(Task input)

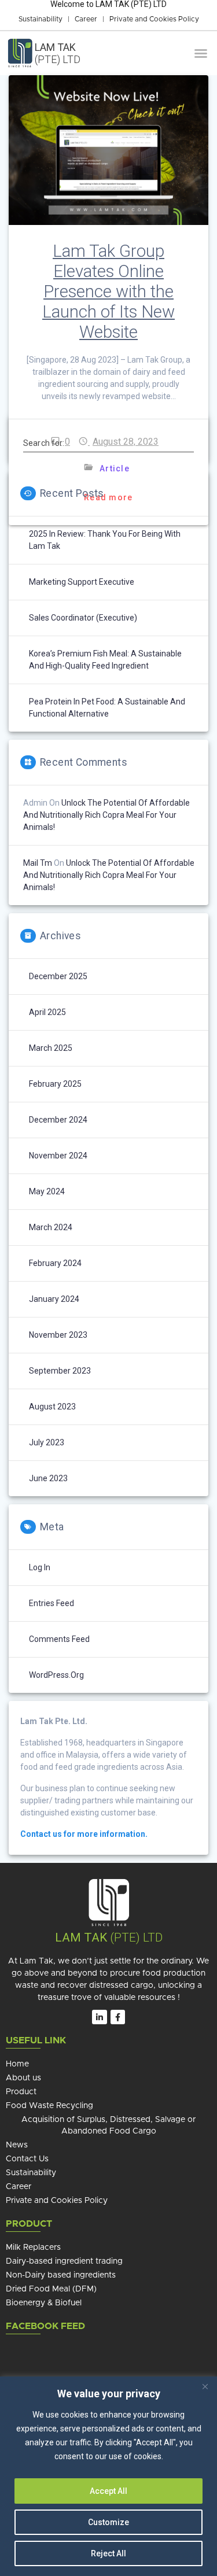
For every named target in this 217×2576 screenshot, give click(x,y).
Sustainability (40, 19)
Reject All (108, 2553)
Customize (108, 2522)
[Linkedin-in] (99, 2017)
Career (86, 19)
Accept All (108, 2491)
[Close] (205, 2386)
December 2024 (58, 1119)
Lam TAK (81, 1937)
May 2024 (47, 1191)
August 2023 (52, 1406)
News (17, 2145)
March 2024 (50, 1227)
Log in (39, 1567)
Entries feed (51, 1603)
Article (115, 468)
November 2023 (58, 1334)
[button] (200, 53)
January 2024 (54, 1299)
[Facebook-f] (118, 2017)
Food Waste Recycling (49, 2106)
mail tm (37, 863)
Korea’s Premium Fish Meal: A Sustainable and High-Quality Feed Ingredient (105, 659)
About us (23, 2078)
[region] (108, 2476)
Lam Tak (57, 53)
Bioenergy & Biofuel (44, 2303)
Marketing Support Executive (81, 581)
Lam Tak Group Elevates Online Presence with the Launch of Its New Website (108, 291)
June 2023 (48, 1478)
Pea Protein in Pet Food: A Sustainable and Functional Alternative (107, 707)
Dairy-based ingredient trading (64, 2261)
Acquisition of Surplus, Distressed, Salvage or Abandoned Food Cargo (108, 2125)
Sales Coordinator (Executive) (83, 617)
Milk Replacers (33, 2247)
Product (21, 2092)
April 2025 (47, 1012)
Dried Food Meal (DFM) (51, 2289)
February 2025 (55, 1083)
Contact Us (27, 2159)
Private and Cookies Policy (154, 19)
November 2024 (58, 1155)
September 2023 (60, 1370)
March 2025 (50, 1048)
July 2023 (46, 1442)
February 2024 (55, 1263)
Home (17, 2064)
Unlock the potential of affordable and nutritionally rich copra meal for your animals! (106, 815)
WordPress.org (56, 1675)
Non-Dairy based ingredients (61, 2275)
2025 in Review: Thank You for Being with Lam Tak (105, 540)
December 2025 (58, 976)
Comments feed (59, 1639)
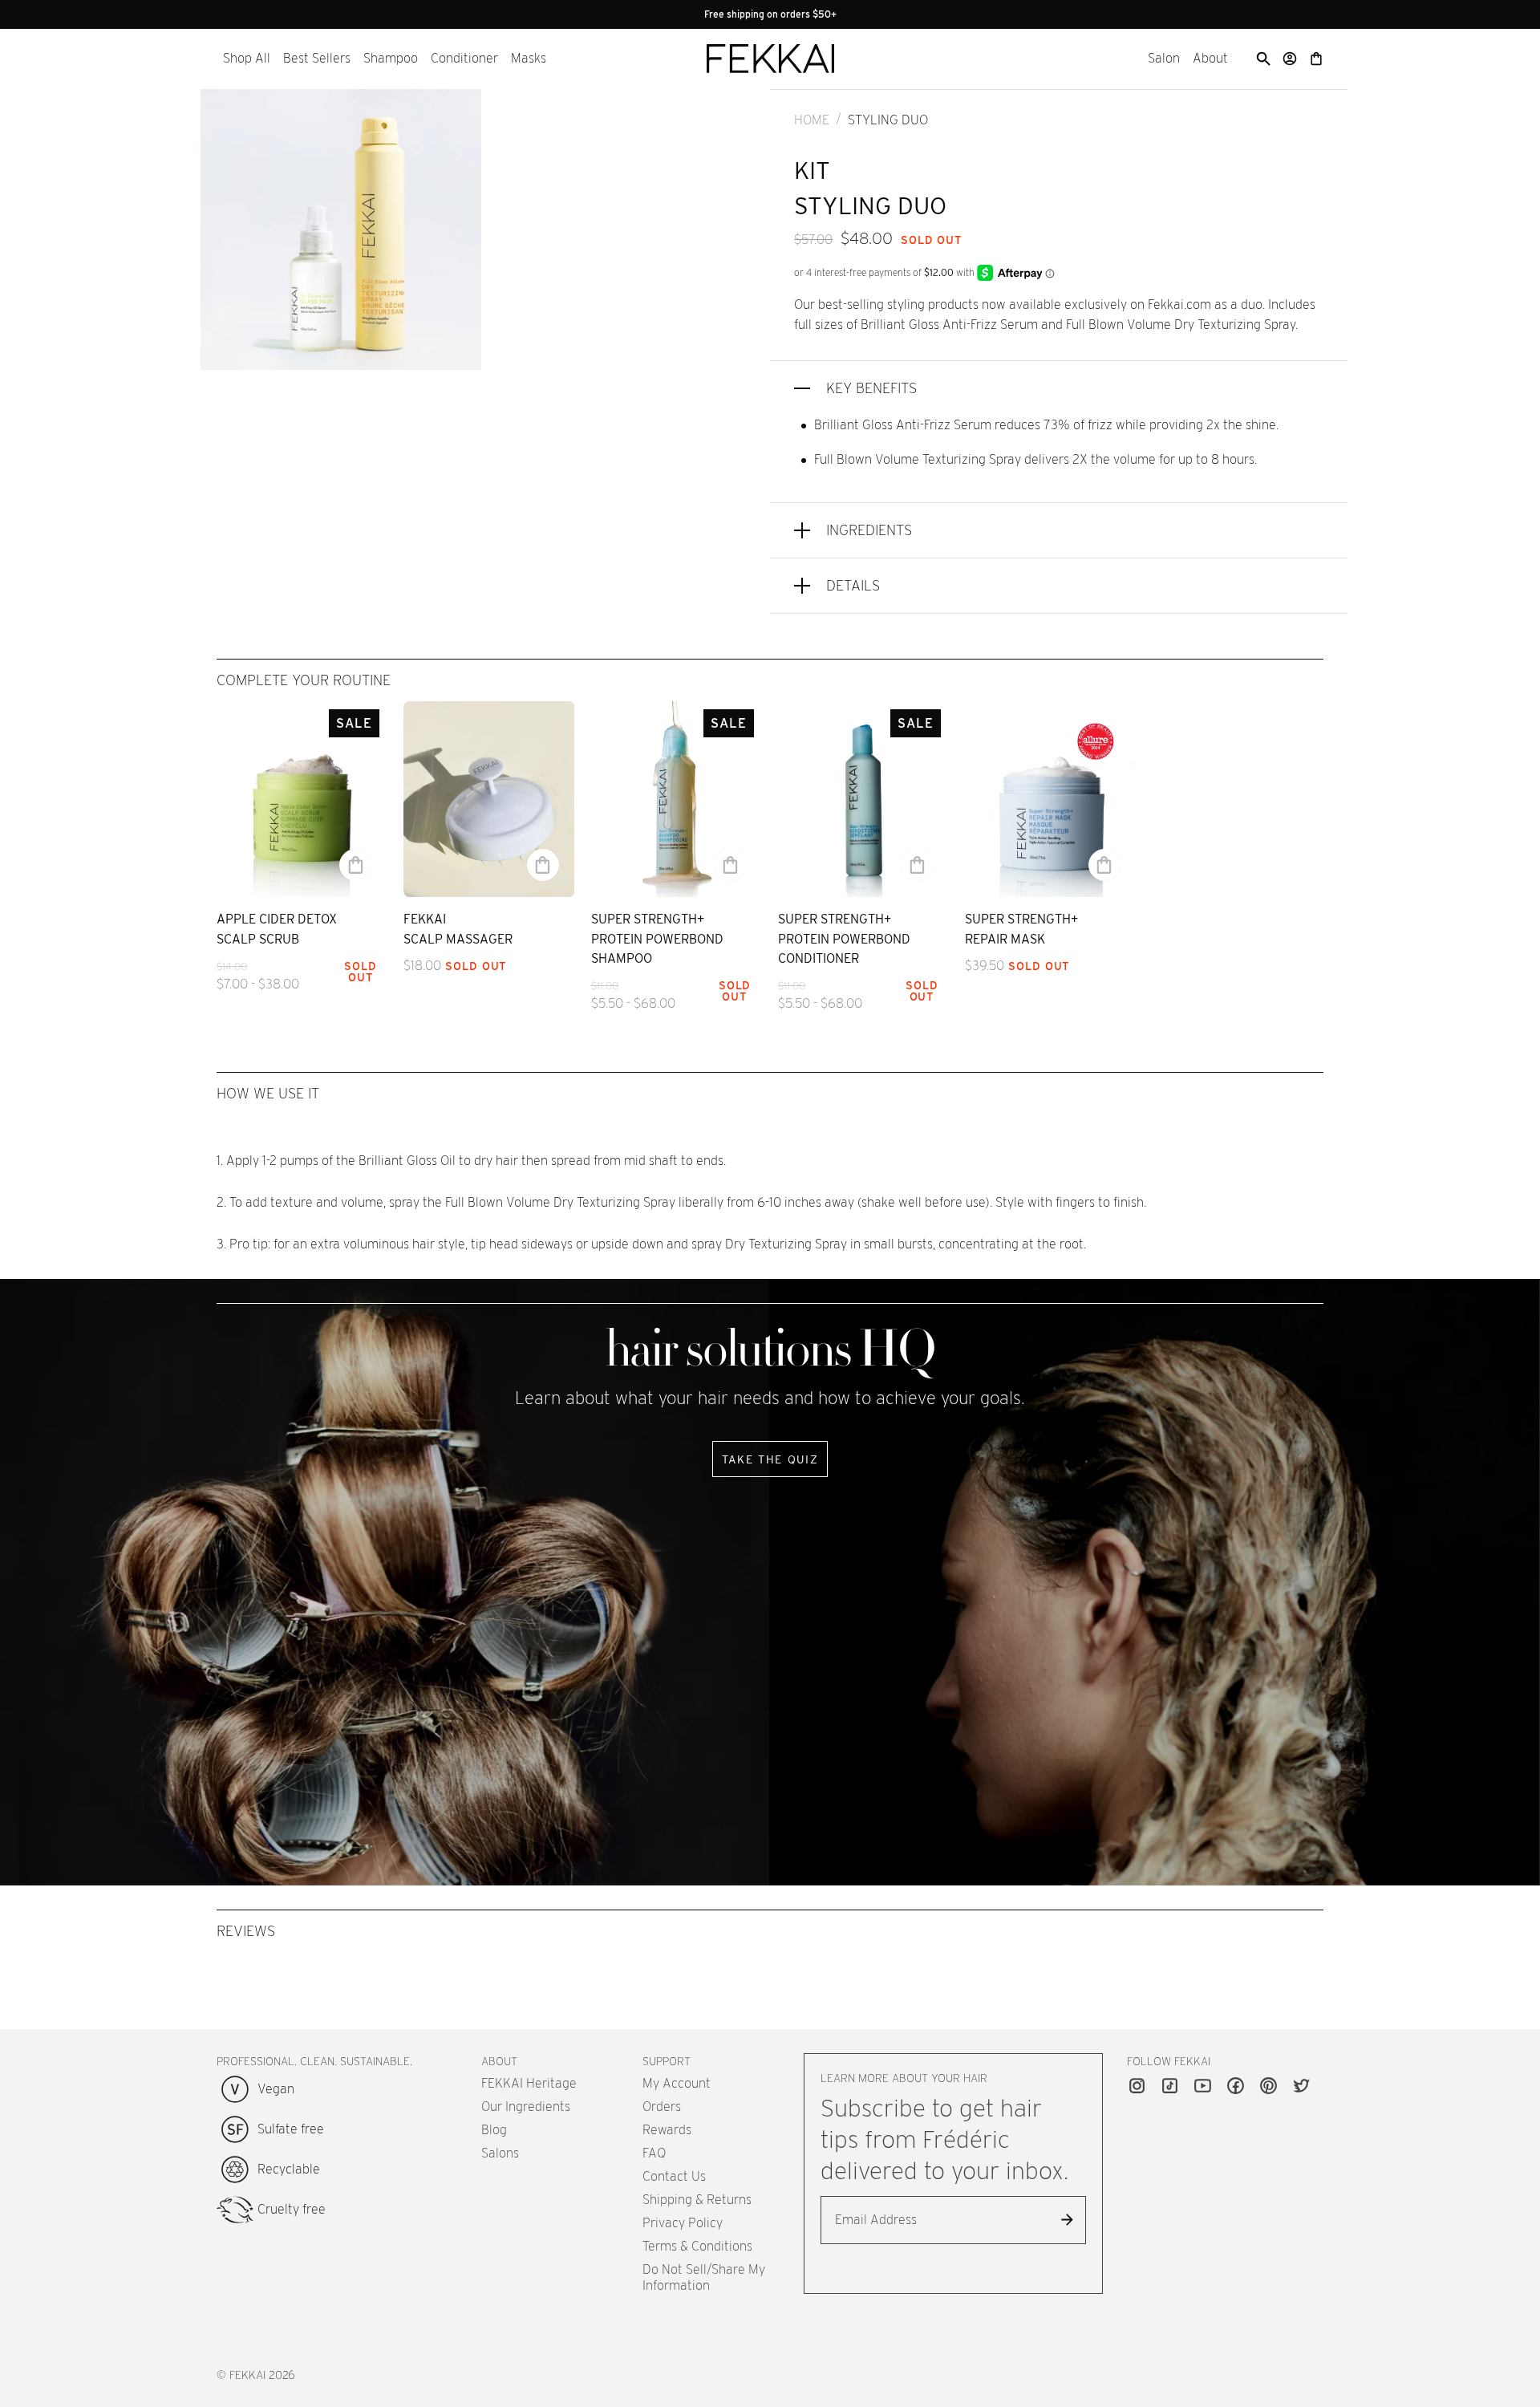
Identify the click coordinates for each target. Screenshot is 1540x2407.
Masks (528, 58)
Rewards (666, 2129)
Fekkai (247, 2374)
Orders (661, 2106)
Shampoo (390, 58)
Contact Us (674, 2176)
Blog (494, 2129)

(End Task input)

__Your objective__
Every line holding the string "target" should be copied here, so please find those lines in the data.

__Output of the task__
For every named target in this 217×2576 screenshot, give click(x,y).
Identify the click coordinates for each target. Screenshot is 1540x2407.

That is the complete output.